Why did "all innovation on X simply stop" when its maintenance was assigned to the X Consortium? Is that related to the face that with the BSD license, "every vendor took the X code and created its own, closed fork", or did something else happen to land X in a swamp?

LPC: 25 years of X

Posted Oct 1, 2009 20:36 UTC (Thu) by JLCdjinn (guest, #1905) [Link]

s/face/fact/, and I once again request comment editing. :)

Synchronous grabs

Posted Oct 11, 2009 23:01 UTC (Sun) by Ross (guest, #4065) [Link]

The article claims these are never used. That doesn't match my admitted fuzzy knowledge of the subject.

For example, I think these are the only way to implement "click to raise" on application windows in a window manager without eating the button clicks on application windows. I'm pretty sure that many window managers use it for such things and even the ICCCM says to do so (side note: can somebody please update it to cover things like this if there are known correct ways to do it).

Now I'm not saying it's a great mechanism, and it certainly isn't flexible . It would be much nicer to be able to intercept events to child windows even if they are owned by another client and replay any user-generated event to any child window and/or client.
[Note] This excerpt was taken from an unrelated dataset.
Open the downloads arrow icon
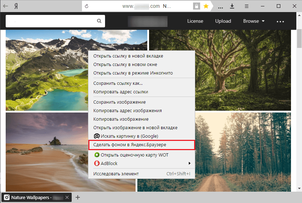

In general I find the X11 event system to be complex and confusing: sometimes things are delivered to clients, sometimes windows, sometimes it matters what events are masked by parent windows, not to mention grabs by multiple clients (sometimes additional grabs fail silently, sometimes they generate a protocol error). Also, the use of timestamps to avoid race conditions seems kind of weak, and it's not immediately clear which situations require inspection of stamps, or what order they must be in. Things like the ICCCM could be improved to explain more of these situations, and libraries could do a better job of making it easy to do things the right way (Xlib hides some complexity poorly, and add a lot of it's own).